Fra l’altro, proprio nei giorni scorsi si è tenuto all’istituto onnicomprensivo Scuola Europa di Milano, di fronte a due classi di scuola elementare, il lancio della campagna di sensibilizzazione “Un giorno da pilota” ideata dal vettore britannico e patrocinata dal Comune di Milano, dedicata ai temi della diversità di genere dell’emancipazione femminile.
Le altre compagnie: United in testa
Allargando lo sguardo alle altre compagnie internazionali, secondo un’indagine sempre dello scorso anno firmata dall’International Society of Women Airline Pilots sarebbe la statunitense United a vantare il maggior numero di donne ai comandi nell’equipaggio, col 7,4% del totale, seguita da Lufthansa col 7% e British Airways col 5,9. Dopo il podio seguono Air Canada col 5,5%, Tui col 5,3%, Klm col 5,2 e ancora JetBlue col 5%, EasyJet col 5% (evidentemente i dati interni non collimano con quelli in mano all’organizzazione internazionale), e seguono – fra il 4,7% e l’1% – altre fra cui Air New Zealand, Delta, Cathay Pacific, Virgin Atlantic ed Emirates.
Il caso British
Anche British Airways ha per molti anni avuto una campagna progettata per incoraggiare più ragazze e donne a prendere in considerazione la possibilità di pilotare aerei commerciali. Le donne pilota della compagnia britannica come il primo ufficiale Amie Kirkham (nella foto) parlano nelle scuole, nei collegi e ad eventi del settore per spingere le più giovani e gli eventi Flying Futures di British Airways aiutano i giovani di tutto il Regno Unito a saperne di più sulle opportunità di carriera nel settore dell’aviazione.
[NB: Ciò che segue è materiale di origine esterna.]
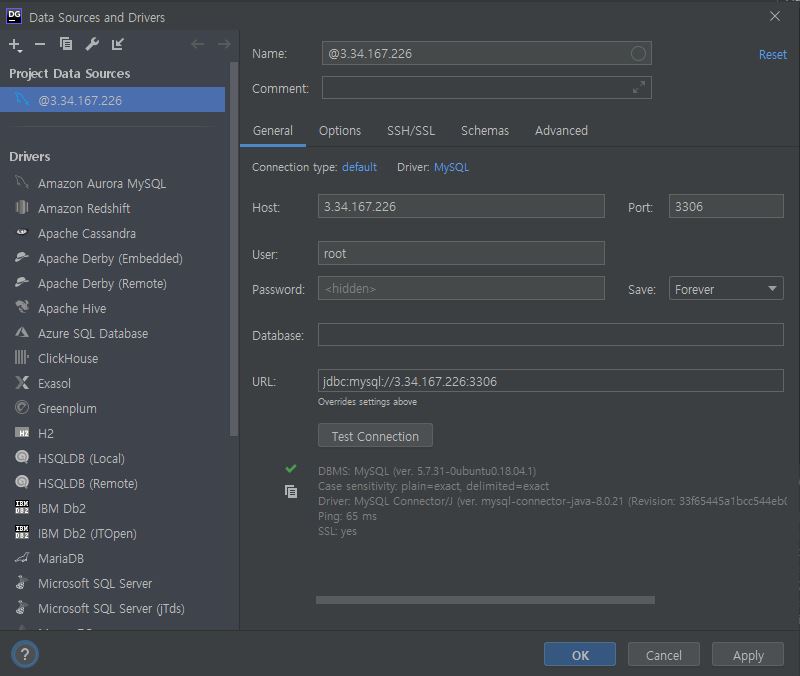Click the green connection success checkmark
800x676 pixels.
(291, 468)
Su scala globale, British impiega il 46% delle donne, molte in ruoli tradizionalmente dominati dagli uomini come piloti, ingegneria e nella squadra di rampa. Mentre i piloti di sesso maschile superano di gran lunga quelli di sesso femminile con una proporzione di quasi 18 a 1, come abbiamo visto British Airways ha più piloti femminili rispetto alla media del settore e si piazza al terzo posto mondiale.
Il boom indiano
In termini di Paesi, invece, a prescindere dalle aerolinee, il boom sta accadendo dove forse non si immaginerebbe. Per esempio in India, dove l’offerta di rotte e posti è cresciuta del 22% nei primi sei mesi del 2018 e vettori come SpiceJet e IndiGo stanno assumendo piloti a tassi incredibili. Fra essi moltissime anche donne, con un tasso femminile che ha già toccato il 12-13% in entrambi i gruppi e che, incredibilmente, non vive troppe discrepanze in termini di compensi. Nel caso di SpiceJet in tre anni un terzo della forza lavoro in cabina sarà costituito da donne.
Alitalia
E la compagnia di bandiera? Nella nuova Scuola di volo di Alitalia, dicono dal quartier generale, si è assistito negli ultimi mesi a un aumento della presenza e dell’interesse femminile (a proposito, qui un video confezionato per l’8 marzo). In generale, i numeri più aggiornati parlano di circa 43 donne in cabina delle quali dieci sono comandanti e le restanti 33 primi ufficiali su circa 1.500 piloti totali. Numeri bassi che il vettore intende però migliorare, e di molto, proprio grazie alle forze fresche del corso di addestramento “Cadet pilot” al Centro di addestramento Alitalia a Fiumicino da cui usciranno i nuovi piloti – e le nuove, future comandanti – con la Mpl, la Multi-Crew Pilot Licence.